We soon saw how this premise had to be continually retconed as more and more very public alien invasions were written off as delusions or hoaxes in order to maintain a society that still mirrored our modern world.
The lesson here is that if you are going to do something on a large scale that it will have consequences. If you want to have human history resemble what we know then keep any alien intrusions covert.
‘Remembrance of the Daleks’ is a good example of this. It allowed the military to come into conflict with the Daleks in 1960s London but on a small enough scale that it was believable that the public wouldn’t be aware of it.
The events of the UNIT-era Doctor Who stories are more difficult to justify, although the book ‘Who killed Kennedy’ does a good job of showing how an outsider viewed them. When you have shop dummies gunning people down in the street, Yeti in the underground and rogue dinosaurs marauding around the East End someone is going to notice.
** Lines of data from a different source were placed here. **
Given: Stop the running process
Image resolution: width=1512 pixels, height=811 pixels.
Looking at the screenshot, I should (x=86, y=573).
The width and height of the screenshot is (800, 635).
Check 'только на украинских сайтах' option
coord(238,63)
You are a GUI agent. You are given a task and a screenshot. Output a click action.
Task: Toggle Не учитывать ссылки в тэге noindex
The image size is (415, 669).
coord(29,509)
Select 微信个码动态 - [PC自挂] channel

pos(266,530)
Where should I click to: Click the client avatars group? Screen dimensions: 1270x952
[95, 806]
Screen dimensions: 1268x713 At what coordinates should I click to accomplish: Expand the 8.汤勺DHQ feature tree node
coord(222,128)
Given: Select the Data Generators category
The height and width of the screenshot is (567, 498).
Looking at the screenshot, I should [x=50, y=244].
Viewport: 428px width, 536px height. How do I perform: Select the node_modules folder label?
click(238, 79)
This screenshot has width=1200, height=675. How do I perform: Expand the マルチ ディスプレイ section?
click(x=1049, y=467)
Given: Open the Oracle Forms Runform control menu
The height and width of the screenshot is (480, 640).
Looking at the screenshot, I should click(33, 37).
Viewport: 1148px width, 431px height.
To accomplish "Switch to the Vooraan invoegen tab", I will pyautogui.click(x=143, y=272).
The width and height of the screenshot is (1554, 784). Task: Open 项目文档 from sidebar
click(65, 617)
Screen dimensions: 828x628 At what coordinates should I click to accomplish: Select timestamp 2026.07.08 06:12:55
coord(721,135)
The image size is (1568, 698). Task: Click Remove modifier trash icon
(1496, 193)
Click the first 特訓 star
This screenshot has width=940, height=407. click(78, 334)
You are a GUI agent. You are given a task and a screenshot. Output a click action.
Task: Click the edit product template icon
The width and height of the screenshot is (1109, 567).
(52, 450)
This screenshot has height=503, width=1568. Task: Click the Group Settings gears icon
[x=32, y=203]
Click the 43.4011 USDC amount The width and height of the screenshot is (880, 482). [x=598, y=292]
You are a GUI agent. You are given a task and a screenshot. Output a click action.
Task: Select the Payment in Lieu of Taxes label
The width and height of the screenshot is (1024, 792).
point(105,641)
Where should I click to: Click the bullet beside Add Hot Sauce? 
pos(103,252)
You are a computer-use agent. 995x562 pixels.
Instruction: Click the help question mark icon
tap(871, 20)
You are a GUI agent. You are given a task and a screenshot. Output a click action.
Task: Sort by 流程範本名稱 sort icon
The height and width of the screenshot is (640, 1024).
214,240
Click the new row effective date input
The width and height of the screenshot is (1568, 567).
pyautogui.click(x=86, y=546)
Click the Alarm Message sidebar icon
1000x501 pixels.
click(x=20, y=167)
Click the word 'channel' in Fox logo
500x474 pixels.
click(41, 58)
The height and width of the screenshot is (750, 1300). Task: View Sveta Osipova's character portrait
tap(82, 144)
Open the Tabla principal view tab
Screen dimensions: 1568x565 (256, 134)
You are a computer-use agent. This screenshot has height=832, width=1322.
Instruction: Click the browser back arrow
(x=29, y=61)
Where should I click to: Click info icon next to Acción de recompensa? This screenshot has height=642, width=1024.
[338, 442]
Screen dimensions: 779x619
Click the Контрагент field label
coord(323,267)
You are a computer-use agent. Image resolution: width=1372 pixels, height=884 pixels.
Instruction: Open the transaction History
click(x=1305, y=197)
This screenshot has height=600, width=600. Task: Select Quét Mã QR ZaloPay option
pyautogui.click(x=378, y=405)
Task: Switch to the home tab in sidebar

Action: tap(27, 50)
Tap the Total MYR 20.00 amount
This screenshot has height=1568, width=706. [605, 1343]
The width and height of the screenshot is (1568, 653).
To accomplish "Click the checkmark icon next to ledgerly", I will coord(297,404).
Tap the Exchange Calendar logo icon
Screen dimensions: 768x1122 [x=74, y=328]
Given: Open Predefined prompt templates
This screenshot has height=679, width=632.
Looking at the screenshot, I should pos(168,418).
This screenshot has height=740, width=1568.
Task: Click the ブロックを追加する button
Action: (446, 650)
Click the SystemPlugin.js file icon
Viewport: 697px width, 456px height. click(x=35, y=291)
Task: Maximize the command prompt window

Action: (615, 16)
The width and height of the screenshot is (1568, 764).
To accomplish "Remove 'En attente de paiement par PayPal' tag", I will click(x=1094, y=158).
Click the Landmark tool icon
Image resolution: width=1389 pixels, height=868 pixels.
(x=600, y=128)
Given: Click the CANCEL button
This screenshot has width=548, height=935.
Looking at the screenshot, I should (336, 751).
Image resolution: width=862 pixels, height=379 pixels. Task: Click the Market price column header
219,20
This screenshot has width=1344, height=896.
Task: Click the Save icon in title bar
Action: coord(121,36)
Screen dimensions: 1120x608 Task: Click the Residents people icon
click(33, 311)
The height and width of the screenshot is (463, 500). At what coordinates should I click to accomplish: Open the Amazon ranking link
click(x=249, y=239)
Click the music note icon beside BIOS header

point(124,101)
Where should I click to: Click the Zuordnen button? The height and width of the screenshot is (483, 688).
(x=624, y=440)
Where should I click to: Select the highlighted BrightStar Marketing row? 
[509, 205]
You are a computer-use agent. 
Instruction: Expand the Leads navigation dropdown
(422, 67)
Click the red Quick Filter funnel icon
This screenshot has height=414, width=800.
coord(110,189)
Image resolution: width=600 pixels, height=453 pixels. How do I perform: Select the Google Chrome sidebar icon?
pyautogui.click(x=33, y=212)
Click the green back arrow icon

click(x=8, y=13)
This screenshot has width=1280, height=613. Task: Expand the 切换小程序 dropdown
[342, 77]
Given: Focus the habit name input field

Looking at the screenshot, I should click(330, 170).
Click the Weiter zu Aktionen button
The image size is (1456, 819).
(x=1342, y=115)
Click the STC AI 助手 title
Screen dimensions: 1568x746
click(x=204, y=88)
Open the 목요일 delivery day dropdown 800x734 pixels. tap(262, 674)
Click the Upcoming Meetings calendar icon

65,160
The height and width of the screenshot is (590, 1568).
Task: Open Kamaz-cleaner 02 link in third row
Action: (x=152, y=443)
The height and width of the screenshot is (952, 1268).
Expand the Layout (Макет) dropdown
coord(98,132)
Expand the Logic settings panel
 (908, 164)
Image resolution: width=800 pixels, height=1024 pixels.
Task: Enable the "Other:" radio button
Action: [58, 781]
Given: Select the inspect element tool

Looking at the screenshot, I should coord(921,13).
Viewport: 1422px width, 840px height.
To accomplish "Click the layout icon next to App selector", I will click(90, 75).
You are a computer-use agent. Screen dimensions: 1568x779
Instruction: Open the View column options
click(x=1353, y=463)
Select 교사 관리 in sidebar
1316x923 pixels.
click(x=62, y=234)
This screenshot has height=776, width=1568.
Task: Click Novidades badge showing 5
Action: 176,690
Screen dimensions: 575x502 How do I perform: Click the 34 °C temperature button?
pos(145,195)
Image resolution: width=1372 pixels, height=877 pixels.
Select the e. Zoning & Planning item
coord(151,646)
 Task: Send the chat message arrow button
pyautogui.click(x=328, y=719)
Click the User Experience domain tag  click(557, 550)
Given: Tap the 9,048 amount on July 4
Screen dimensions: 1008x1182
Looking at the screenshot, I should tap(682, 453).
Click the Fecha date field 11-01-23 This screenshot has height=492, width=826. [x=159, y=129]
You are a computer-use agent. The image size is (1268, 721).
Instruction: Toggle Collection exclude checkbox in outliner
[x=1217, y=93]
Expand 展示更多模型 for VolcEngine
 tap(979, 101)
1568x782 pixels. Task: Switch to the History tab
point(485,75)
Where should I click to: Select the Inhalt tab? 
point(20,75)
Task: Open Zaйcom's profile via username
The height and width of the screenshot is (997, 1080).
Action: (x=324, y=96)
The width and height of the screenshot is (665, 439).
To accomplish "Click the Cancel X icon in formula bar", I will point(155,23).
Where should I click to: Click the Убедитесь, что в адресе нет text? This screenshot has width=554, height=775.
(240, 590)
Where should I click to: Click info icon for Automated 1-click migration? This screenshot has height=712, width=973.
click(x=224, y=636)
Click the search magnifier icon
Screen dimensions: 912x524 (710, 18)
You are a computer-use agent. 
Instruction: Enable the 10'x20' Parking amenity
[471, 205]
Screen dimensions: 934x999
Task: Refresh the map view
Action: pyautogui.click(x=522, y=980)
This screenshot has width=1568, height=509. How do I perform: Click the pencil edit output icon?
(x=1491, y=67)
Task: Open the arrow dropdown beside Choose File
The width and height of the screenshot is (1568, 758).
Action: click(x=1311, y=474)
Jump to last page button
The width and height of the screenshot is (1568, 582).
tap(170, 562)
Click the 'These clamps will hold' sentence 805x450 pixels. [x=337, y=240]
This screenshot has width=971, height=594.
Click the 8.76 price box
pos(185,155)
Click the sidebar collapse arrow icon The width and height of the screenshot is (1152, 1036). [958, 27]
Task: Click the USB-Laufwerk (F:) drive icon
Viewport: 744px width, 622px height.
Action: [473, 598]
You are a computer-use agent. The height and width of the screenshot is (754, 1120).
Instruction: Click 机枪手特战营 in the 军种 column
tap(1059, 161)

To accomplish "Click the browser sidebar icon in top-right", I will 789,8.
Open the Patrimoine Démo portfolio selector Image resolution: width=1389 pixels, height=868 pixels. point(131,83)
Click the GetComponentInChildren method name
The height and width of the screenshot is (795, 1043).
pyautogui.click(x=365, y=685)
If you do decide that alien encounters in our past and present are infrequent and small then there is no need for a specific military organisation to deal with them. There are many advantages to this.
Most noticeably it removes a safety net for the player characters. It can be tempting, upon discovering an alien threat, for the player characters to simply contact UNIT and point them in the right direction. If the Doctor and his companions knew that there wasn’t an organisation with the capabilities to deal with the menace then they’d be forced to deal with it themselves.
Certainly there are still opportunities for the PCs to mix with the military but the relationship would be different. As in ‘Remembrance of the Daleks’ half the battle is getting the army to realise they’re dealing with something from another planet.
With out UNIT the Dr Who universe suddenly feels more realistic. Trips to the 70s and 80s no longer suffer from realising that these historical events happen alongside global alien fighters and a British space program.
For those willing to embrace the fictitious nature of the Dr Who universe then history can be adapted to include their presence. Any companion hailing from the late 20th century and onwards will likely be aware of them and that they deal with alien threats, even if that is only a rumour.
The Doctor might even be aware of several of their operations. Only later would he discover that he is the scientific advisor the historical records refer to. During the course of play he and his companions dip in and out of the UNIT timeline, even becoming part of the reason they were formed.
For a drastic reimaging that would tie UNIT into the Dr Who mythos even more tightly the campaign could start with the capture of the Doctor (and his grand daughter). Dr Barbara Wright is assigned to convince the mysterious alien to give up the secrets of his TARDIS, while Lt Ian Chesterton makes sure that he doesn’t try to escape.
Before they know it he’s tricked them, using the TARDIS to escape with the UNIT members on board. Dr Wright is intrigued and convinces Ian that his threats of violence against the Doctor are useless, since they need his knowledge to get them home.
This would set up a very different dynamic for the TARDIS crew, changing their motivations. The Doctor might use time travel to show them the wonders he can offer and prove his motives are pure, Barbara would want to gather as much information as she could and test the limits of travelling in time while Ian would protect Barbara, follow his instincts to fight alien threats where ever they found it and ultimately get back to Earth so the information can be shared.
Going further a reimagined 21st century could have the presence of alien life a known fact, captured technology used for the benefit of mankind and public debates about the organisations actions.
A utopian view would have flying cars and colonies on the moon. A dystopian view would have random sweeps for illegal aliens, restricted movement and identity cards used to identify anyone who shouldn’t be there.
All of these points can be applied to Torchwood, although that organisation works better without the existence of UNIT. By their nature they are a secret organisation. No one need be aware of what their true function is, only that they occasionally release technology that seems surprisingly advanced.
We’ll examine this further when we look at reimaging the adventures of the Doctor.